— About this exercise —
Determine how many lines of the entries include the word "below", and report that number with no further text.

=======

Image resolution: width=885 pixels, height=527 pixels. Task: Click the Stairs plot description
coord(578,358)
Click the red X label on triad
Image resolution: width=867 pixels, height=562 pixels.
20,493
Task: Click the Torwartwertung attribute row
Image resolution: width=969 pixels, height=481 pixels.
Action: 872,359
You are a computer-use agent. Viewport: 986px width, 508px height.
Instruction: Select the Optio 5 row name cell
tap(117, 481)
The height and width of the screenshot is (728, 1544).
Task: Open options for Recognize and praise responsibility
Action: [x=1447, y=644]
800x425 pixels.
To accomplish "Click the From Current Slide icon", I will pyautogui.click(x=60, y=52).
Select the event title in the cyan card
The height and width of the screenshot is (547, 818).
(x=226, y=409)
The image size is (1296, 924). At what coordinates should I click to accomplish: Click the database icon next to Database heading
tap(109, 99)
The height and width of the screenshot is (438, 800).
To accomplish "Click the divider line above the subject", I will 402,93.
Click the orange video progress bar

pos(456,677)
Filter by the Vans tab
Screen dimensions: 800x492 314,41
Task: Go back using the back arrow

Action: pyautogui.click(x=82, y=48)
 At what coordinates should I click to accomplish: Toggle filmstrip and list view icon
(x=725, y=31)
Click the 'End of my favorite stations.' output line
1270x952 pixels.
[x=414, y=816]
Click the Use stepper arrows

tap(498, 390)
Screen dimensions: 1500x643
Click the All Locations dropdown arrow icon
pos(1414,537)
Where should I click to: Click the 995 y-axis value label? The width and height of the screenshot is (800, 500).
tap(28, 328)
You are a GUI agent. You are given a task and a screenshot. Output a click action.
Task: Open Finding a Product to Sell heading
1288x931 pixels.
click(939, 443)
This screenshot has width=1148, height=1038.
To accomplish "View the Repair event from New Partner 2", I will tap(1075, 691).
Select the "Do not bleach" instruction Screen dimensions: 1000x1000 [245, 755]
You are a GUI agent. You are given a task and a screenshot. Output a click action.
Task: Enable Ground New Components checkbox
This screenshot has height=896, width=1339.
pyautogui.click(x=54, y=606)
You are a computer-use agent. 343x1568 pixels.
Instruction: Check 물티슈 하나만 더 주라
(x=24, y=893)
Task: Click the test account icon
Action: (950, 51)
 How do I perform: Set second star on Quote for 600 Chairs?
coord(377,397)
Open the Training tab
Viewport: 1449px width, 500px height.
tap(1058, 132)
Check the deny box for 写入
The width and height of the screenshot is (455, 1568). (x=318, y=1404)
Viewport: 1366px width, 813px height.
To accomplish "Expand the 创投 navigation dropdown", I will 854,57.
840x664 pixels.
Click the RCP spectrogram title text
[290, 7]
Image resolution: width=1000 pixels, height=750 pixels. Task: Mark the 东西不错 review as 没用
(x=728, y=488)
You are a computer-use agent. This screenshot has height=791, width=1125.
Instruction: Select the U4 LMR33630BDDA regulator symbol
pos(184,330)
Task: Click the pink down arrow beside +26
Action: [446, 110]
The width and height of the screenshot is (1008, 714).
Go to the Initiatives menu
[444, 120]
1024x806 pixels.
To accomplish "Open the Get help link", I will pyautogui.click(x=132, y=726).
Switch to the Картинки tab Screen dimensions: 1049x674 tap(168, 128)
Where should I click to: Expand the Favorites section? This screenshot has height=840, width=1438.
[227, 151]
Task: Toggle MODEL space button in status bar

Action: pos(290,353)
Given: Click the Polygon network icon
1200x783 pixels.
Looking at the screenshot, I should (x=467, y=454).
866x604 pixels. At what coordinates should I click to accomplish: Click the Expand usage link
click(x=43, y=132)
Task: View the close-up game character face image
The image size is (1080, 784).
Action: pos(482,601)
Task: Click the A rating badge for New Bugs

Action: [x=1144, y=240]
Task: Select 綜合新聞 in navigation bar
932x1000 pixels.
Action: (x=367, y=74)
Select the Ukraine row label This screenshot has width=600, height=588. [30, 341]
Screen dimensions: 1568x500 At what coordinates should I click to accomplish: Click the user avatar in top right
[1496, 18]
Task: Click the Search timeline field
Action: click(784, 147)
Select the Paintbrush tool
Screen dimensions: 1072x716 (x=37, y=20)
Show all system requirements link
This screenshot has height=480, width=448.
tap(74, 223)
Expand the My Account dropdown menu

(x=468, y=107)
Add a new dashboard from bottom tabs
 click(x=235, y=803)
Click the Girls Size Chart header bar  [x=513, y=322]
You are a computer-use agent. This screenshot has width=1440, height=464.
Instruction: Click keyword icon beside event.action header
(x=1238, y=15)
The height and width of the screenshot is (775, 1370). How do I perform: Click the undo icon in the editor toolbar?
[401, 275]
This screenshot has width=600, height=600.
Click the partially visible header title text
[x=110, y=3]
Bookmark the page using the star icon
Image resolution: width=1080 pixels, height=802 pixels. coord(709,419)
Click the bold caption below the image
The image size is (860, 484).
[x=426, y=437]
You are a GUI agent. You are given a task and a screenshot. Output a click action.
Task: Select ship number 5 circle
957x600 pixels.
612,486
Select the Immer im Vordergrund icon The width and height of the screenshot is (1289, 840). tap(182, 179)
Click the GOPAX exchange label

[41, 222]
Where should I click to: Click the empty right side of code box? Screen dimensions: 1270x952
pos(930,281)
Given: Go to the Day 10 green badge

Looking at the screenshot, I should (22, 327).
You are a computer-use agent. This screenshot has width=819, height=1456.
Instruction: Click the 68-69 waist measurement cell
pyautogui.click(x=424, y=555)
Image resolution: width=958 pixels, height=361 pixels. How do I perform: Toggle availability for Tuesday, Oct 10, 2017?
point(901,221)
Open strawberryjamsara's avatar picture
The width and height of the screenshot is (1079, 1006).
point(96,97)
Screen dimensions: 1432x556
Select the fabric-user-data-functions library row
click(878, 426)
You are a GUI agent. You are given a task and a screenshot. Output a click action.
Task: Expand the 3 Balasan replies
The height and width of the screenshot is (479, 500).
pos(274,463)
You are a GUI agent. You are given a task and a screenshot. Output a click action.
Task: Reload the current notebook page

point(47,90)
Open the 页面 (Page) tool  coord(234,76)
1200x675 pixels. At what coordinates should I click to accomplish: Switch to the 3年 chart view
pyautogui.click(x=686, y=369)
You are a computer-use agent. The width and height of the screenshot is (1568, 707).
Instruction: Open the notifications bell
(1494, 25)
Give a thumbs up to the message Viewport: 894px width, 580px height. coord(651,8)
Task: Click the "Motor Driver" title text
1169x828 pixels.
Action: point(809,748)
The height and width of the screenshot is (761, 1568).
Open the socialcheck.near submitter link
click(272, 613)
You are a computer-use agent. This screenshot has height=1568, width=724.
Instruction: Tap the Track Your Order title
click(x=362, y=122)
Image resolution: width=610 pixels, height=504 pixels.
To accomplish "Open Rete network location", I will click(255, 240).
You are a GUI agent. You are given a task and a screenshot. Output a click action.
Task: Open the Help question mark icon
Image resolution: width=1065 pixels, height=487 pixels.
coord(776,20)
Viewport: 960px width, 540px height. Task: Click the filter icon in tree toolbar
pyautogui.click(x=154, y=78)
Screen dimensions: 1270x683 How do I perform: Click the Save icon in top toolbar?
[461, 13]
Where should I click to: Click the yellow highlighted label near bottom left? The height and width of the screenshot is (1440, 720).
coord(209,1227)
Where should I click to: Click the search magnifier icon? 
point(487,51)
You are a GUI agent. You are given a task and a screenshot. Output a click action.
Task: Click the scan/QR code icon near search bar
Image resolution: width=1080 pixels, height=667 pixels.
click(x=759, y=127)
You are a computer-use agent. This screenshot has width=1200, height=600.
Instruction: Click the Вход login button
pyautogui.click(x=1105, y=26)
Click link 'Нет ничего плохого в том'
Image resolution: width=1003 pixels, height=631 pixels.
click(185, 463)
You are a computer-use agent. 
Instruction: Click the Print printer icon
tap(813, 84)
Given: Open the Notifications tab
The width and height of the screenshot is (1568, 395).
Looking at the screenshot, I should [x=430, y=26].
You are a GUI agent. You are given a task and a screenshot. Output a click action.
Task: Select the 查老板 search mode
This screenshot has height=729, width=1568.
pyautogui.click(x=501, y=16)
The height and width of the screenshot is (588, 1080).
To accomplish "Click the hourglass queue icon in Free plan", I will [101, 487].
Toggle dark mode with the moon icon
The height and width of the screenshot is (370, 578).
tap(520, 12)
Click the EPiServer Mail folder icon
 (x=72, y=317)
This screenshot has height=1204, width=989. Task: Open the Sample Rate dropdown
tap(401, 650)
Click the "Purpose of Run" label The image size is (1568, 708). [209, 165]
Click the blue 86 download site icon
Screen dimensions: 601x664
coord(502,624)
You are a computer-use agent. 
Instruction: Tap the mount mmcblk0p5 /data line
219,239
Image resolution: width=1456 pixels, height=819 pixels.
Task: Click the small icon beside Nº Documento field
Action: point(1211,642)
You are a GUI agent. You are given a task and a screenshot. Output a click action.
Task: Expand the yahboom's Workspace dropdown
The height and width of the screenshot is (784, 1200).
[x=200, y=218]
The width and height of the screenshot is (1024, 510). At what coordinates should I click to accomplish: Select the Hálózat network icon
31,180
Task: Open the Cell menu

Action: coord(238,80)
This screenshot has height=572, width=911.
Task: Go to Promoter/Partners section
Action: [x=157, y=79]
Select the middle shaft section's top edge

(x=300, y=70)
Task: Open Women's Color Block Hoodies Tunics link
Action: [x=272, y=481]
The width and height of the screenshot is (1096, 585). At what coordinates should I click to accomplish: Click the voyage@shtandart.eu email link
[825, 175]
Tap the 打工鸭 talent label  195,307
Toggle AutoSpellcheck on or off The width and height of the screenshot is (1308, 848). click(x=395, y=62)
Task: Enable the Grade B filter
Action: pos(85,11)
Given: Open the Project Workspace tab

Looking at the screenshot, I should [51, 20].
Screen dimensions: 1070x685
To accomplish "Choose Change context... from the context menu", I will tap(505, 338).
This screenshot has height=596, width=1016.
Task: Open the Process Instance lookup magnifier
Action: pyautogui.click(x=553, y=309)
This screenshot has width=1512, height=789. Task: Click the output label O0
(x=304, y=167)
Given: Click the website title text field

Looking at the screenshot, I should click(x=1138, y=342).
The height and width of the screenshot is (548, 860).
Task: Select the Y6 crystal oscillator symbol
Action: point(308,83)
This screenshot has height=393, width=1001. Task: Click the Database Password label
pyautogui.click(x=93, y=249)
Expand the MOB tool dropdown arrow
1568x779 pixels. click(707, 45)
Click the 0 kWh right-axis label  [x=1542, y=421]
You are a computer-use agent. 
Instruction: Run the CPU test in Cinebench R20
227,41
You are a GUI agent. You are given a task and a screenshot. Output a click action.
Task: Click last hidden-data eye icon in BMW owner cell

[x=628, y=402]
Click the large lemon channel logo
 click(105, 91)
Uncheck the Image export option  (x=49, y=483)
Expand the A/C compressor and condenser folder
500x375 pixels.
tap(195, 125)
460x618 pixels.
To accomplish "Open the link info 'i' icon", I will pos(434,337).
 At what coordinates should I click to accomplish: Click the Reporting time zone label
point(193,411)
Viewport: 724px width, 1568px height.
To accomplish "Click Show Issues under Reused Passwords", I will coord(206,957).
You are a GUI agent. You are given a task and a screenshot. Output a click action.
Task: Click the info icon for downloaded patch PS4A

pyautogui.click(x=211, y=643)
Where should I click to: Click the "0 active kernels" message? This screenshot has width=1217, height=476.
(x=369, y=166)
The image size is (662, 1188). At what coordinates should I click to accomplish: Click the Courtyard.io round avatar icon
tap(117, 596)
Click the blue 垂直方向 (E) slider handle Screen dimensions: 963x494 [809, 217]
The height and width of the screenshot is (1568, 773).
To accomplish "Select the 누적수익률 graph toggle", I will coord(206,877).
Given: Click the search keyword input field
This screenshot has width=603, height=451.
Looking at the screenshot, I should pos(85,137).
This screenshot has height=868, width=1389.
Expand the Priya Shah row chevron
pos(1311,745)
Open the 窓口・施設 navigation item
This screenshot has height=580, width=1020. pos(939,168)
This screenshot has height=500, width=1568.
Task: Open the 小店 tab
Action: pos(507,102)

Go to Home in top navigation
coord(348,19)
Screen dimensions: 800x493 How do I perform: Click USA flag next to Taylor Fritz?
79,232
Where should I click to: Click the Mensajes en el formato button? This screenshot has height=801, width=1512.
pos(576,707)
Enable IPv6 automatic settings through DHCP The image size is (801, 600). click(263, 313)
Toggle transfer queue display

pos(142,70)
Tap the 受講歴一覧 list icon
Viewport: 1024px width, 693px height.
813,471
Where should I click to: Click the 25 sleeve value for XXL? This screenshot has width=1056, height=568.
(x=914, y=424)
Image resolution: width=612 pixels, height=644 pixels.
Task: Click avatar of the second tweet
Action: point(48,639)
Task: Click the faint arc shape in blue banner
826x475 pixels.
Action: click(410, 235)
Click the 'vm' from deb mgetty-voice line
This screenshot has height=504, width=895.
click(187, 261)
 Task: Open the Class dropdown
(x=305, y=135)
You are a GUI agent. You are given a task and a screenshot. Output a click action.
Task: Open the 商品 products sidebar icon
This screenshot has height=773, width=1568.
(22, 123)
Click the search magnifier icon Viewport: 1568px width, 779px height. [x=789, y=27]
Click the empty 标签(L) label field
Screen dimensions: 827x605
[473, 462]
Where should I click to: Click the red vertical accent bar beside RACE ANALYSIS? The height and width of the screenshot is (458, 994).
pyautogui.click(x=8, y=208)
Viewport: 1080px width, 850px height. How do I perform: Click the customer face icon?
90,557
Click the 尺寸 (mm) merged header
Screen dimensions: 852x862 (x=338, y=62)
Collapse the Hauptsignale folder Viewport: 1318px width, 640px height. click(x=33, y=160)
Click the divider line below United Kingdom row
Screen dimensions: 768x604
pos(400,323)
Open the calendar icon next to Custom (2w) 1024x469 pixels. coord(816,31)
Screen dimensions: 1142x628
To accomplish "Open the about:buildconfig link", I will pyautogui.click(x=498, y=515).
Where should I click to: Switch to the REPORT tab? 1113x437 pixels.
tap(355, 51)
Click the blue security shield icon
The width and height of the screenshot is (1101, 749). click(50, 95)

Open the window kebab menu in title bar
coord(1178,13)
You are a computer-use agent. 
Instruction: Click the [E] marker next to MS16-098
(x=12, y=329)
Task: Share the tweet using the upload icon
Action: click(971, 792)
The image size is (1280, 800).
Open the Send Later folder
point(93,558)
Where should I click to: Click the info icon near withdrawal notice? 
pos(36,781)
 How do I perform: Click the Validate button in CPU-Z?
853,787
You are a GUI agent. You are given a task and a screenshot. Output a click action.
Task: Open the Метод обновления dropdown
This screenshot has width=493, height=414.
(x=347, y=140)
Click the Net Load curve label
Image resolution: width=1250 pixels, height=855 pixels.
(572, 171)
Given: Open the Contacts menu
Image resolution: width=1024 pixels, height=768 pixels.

=======

— Solution to this exercise —
2